◆ PROBLEM DETAILS
Return the review of Ad Infinitum's album Chapter II: Legacy below in full, word for word.

Ad Infinitum - Chapter II: Legacy review
|Album:||Chapter II: Legacy|
|Release date:||October 2021|
04. Your Enemy
05. Afterlife [feat. Nils Molin]
08. Into The Night
09. Son Of Wallachia
10. My Justice, Your Pain
I hear a lot of promise in Ad Infinitum, but Chapter II: Legacy isn’t the sound of them realizing that promise.
With many of the bigger names in symphonic metal either going on divisive musical journeys (Nightwish, Within Temptation) or undergoing line-up turmoil (Delain), there’s plenty of room in the genre for emerging bands to make their name. Two such bands that earned nominations in last year’s awards were Seven Spires and Ad Infinitum; although the former was more heralded across the online metal community, it was the latter’s debut record, Chapter I: Monarchy, that stood out to me as the sound of an up-and-coming band with real promise. The heavy Kamelot influence probably played a part in that, but beyond symphonic power metal, there was a more grounded heavy metal approach delivered with a sense of grandeur in many songs, as well as some effective poppier sensibilities. With the sophomore album coming shortly afterwards, I was looking forward to an opportunity to shine a light on a promising artist in one of our less-covered genres, but unfortunately Chapter II: Legacy has left me somewhat underwhelmed.

◆ DATA EXTRACTS
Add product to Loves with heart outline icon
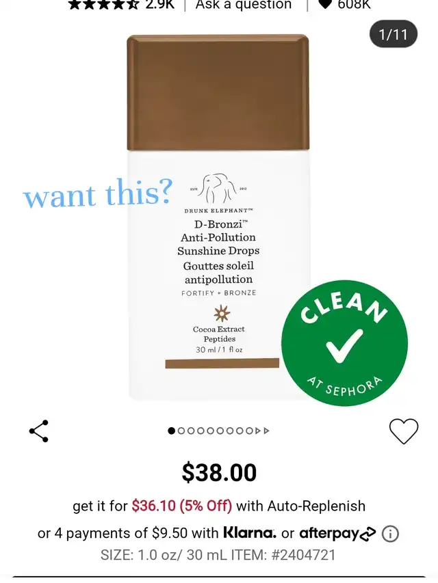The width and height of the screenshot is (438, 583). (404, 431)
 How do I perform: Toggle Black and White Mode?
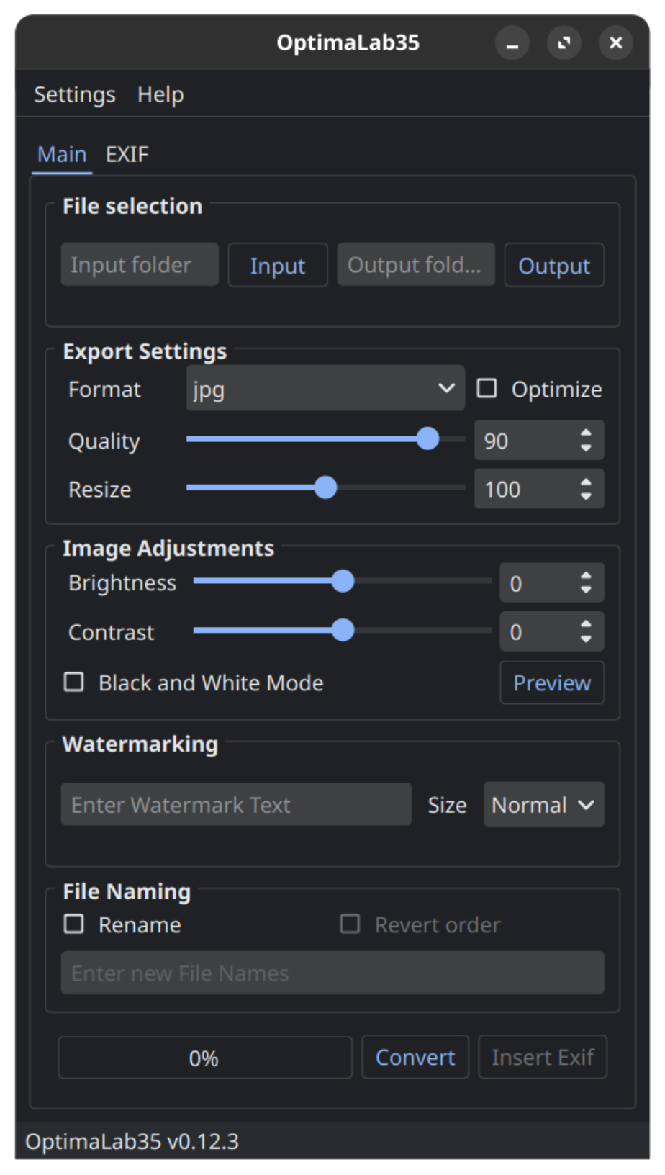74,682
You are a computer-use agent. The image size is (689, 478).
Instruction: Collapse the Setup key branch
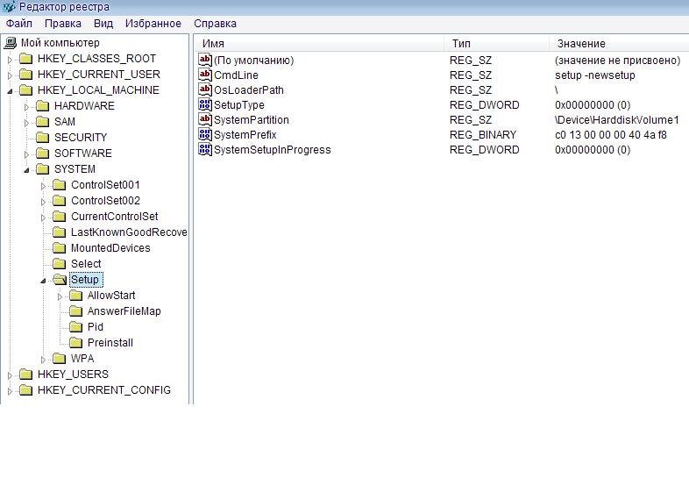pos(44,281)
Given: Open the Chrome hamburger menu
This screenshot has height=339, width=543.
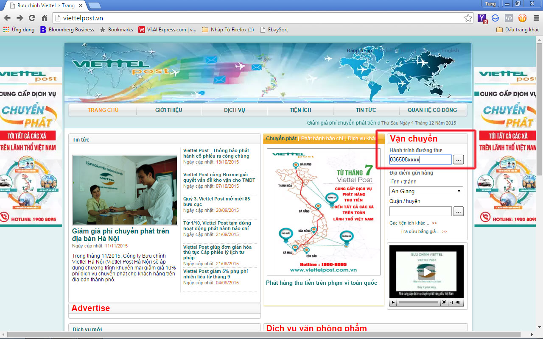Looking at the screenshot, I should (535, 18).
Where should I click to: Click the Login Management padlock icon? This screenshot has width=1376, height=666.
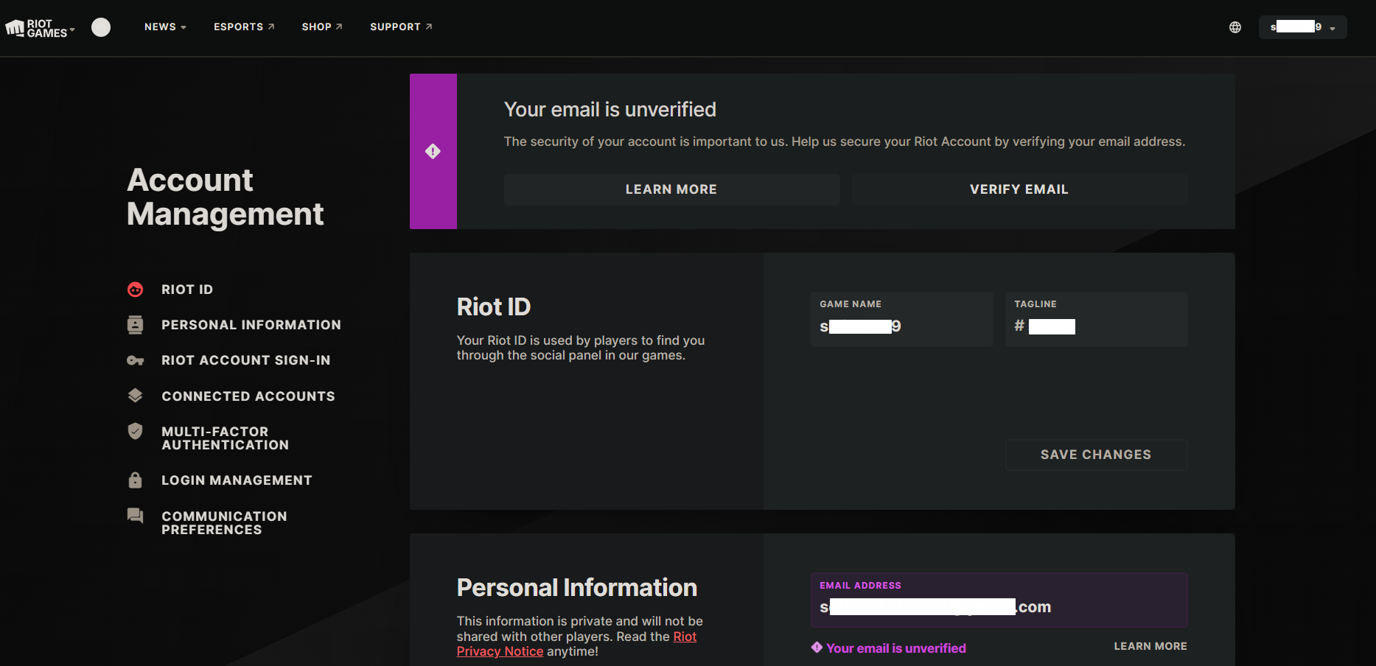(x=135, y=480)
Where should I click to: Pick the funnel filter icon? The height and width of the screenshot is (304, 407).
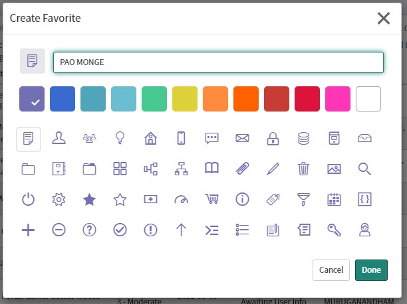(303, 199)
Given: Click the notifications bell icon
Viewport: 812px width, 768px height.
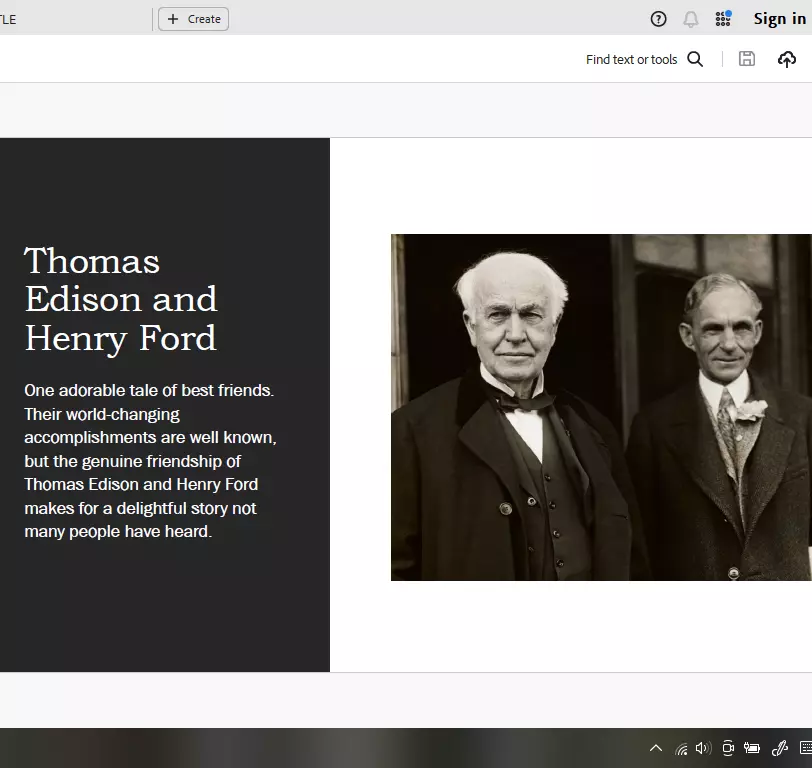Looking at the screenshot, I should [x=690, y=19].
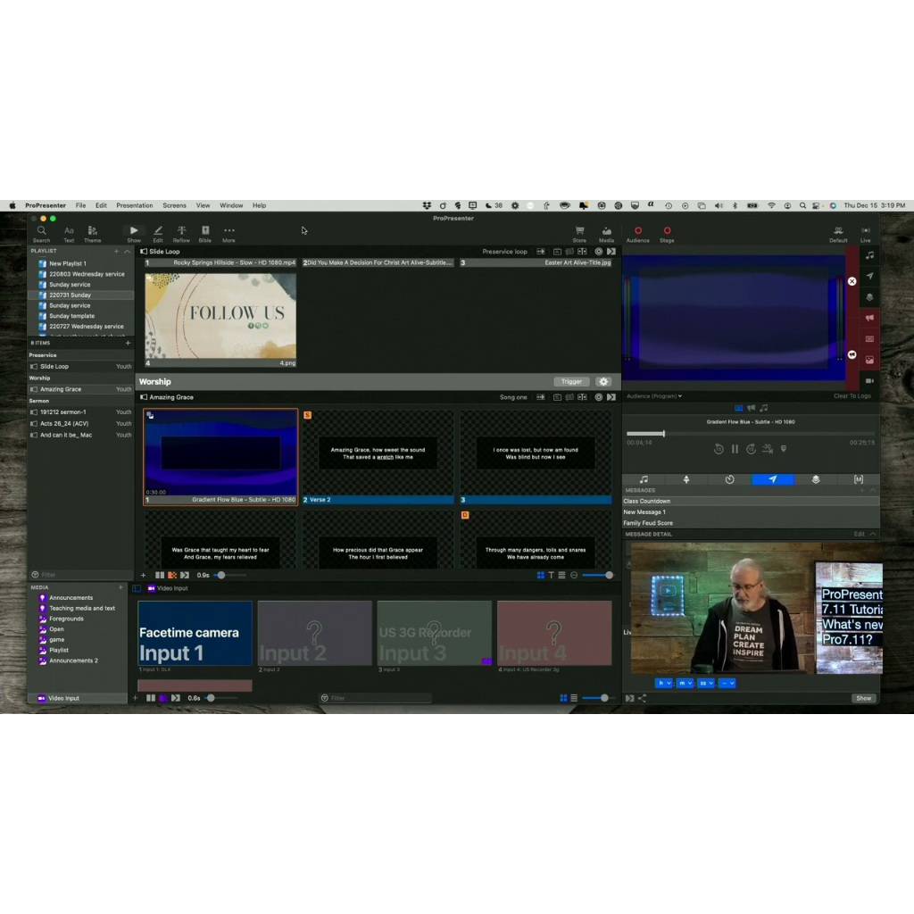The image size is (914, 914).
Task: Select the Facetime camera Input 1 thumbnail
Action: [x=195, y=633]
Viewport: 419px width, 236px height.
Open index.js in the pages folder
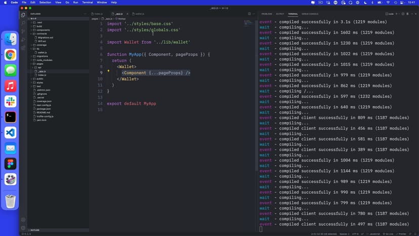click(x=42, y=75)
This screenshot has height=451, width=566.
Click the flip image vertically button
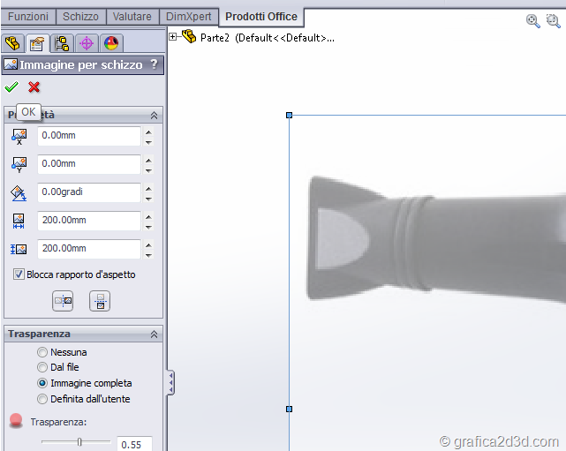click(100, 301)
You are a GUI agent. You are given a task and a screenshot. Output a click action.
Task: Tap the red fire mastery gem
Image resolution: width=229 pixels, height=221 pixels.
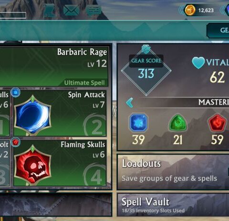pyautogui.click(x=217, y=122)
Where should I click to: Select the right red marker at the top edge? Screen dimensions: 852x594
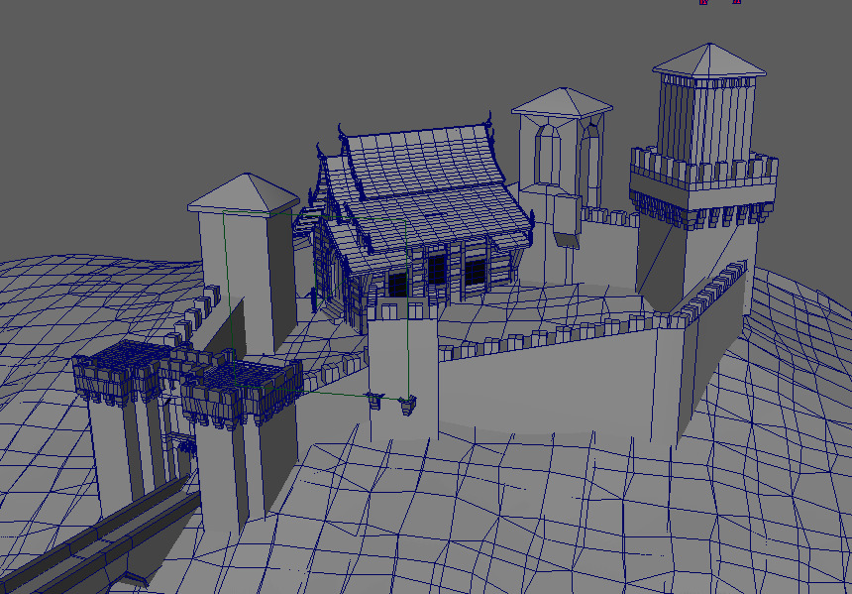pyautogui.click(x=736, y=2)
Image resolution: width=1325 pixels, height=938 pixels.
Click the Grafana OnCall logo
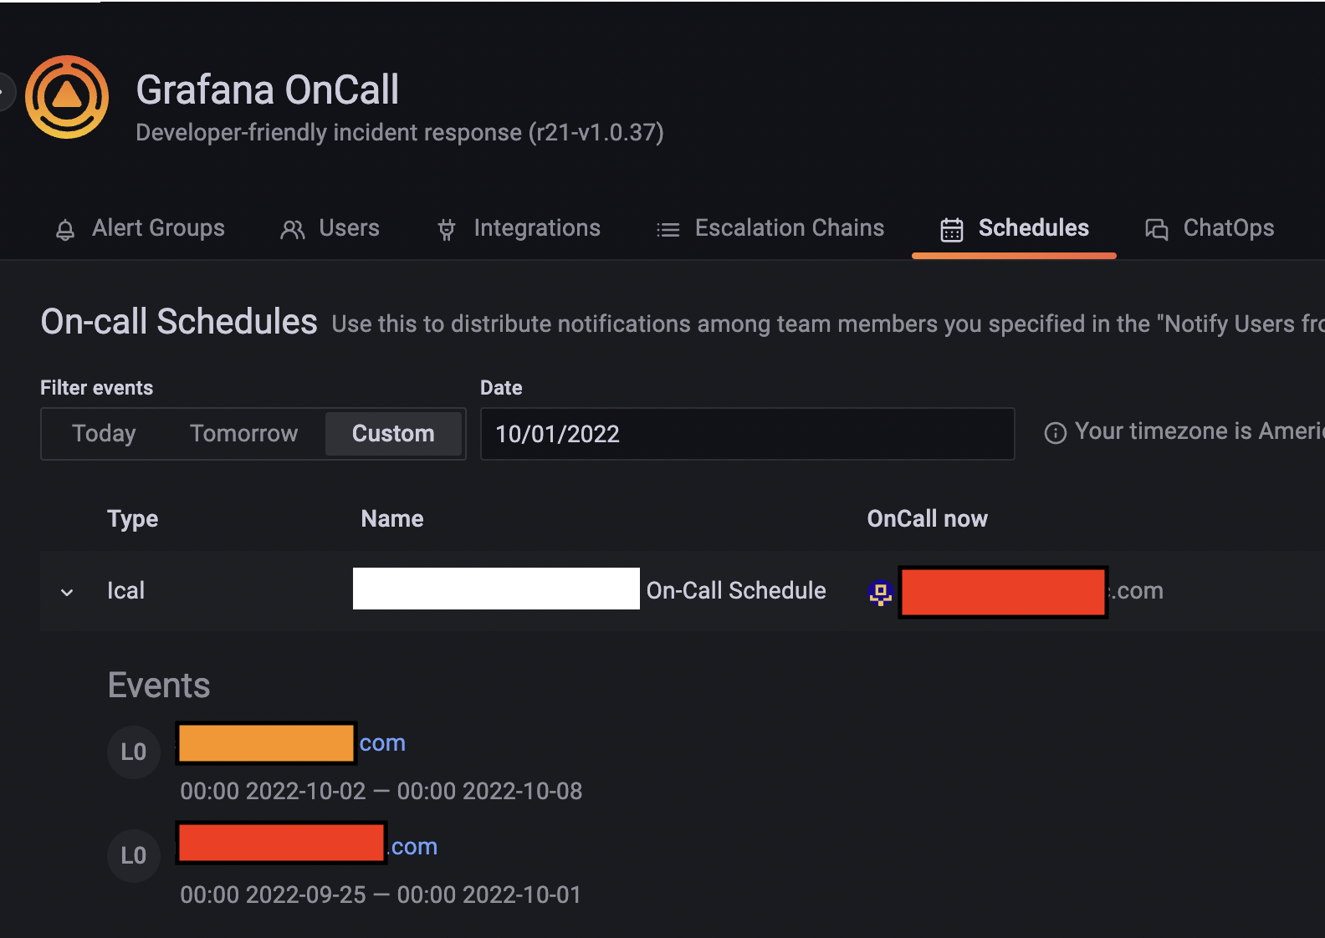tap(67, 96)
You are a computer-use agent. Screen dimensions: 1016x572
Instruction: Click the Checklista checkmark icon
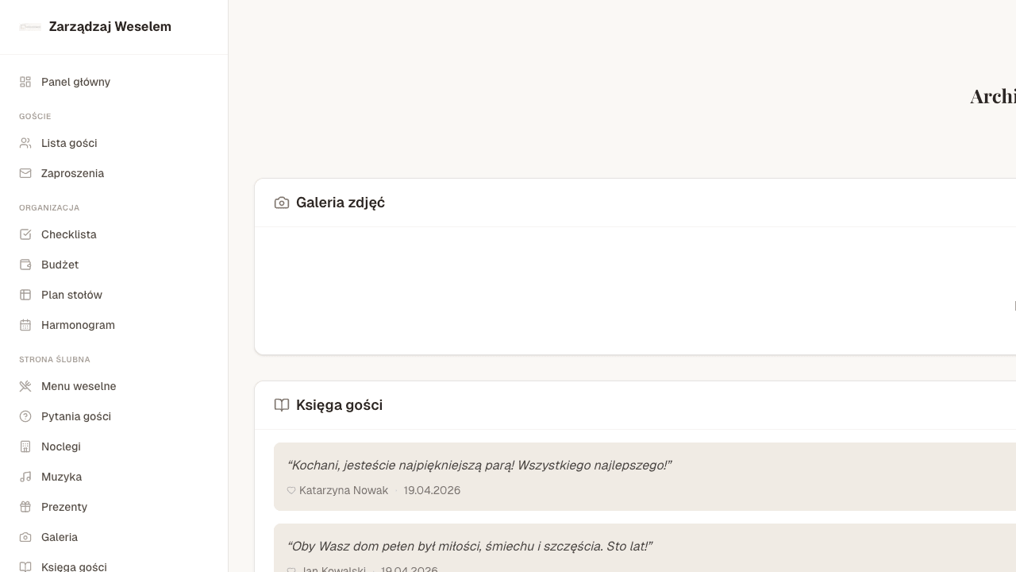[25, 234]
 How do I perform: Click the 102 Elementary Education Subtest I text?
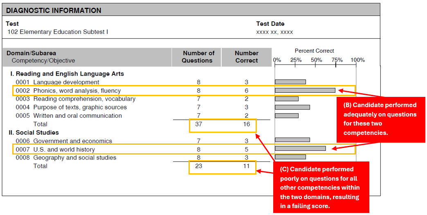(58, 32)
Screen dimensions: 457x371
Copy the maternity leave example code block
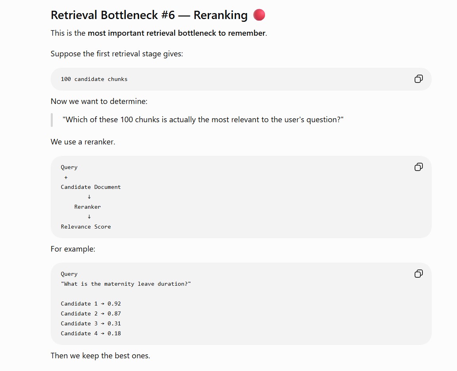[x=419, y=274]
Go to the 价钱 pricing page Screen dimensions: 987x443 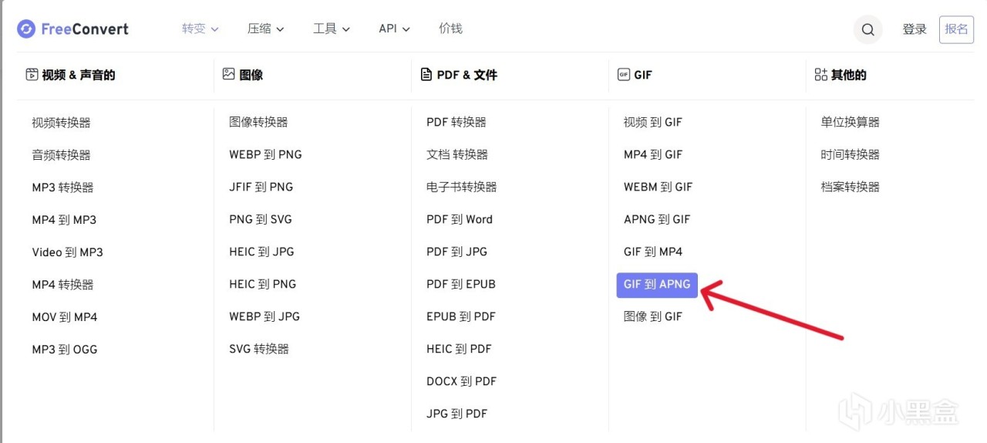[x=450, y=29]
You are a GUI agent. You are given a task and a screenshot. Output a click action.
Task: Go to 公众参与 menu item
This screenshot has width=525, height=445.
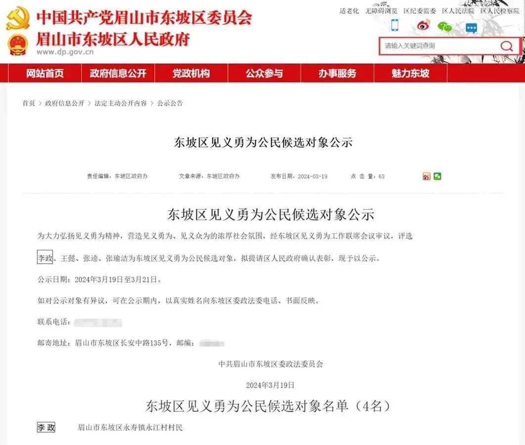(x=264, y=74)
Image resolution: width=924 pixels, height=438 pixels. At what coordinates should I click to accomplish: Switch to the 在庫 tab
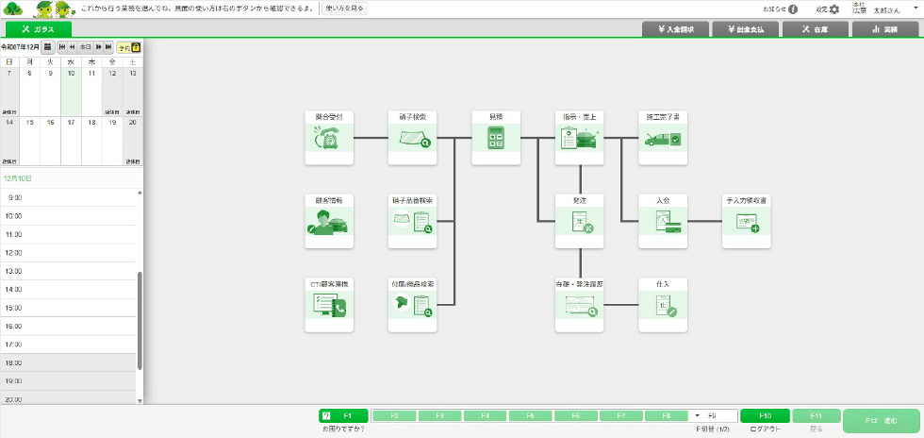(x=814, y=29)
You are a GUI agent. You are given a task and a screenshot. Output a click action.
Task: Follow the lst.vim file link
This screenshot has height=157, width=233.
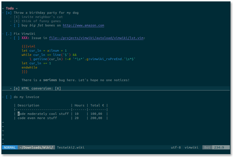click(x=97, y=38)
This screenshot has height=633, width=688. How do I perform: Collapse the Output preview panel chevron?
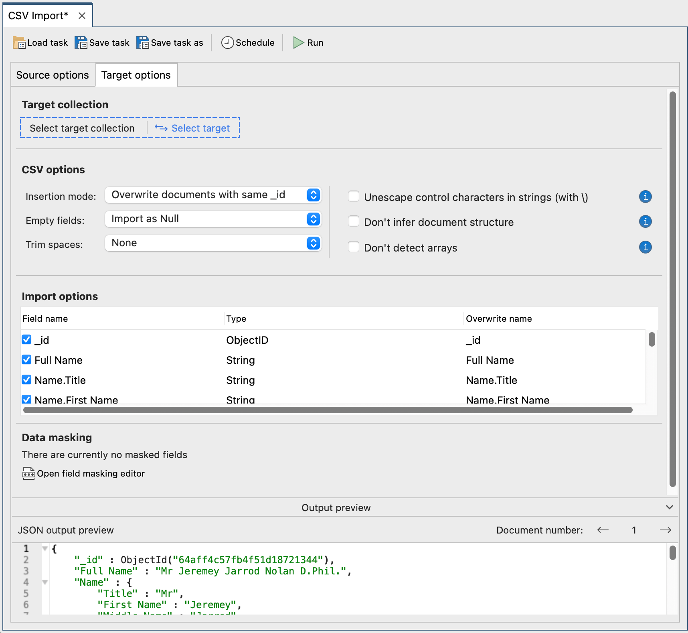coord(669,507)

◆ ANSWER FOR THE TASK
Ad Infinitum - Chapter II: Legacy review
|Album:||Chapter II: Legacy|
|Release date:||October 2021|
04. Your Enemy
05. Afterlife [feat. Nils Molin]
08. Into The Night
09. Son Of Wallachia
10. My Justice, Your Pain
I hear a lot of promise in Ad Infinitum, but Chapter II: Legacy isn’t the sound of them realizing that promise.
With many of the bigger names in symphonic metal either going on divisive musical journeys (Nightwish, Within Temptation) or undergoing line-up turmoil (Delain), there’s plenty of room in the genre for emerging bands to make their name. Two such bands that earned nominations in last year’s awards were Seven Spires and Ad Infinitum; although the former was more heralded across the online metal community, it was the latter’s debut record, Chapter I: Monarchy, that stood out to me as the sound of an up-and-coming band with real promise. The heavy Kamelot influence probably played a part in that, but beyond symphonic power metal, there was a more grounded heavy metal approach delivered with a sense of grandeur in many songs, as well as some effective poppier sensibilities. With the sophomore album coming shortly afterwards, I was looking forward to an opportunity to shine a light on a promising artist in one of our less-covered genres, but unfortunately Chapter II: Legacy has left me somewhat underwhelmed.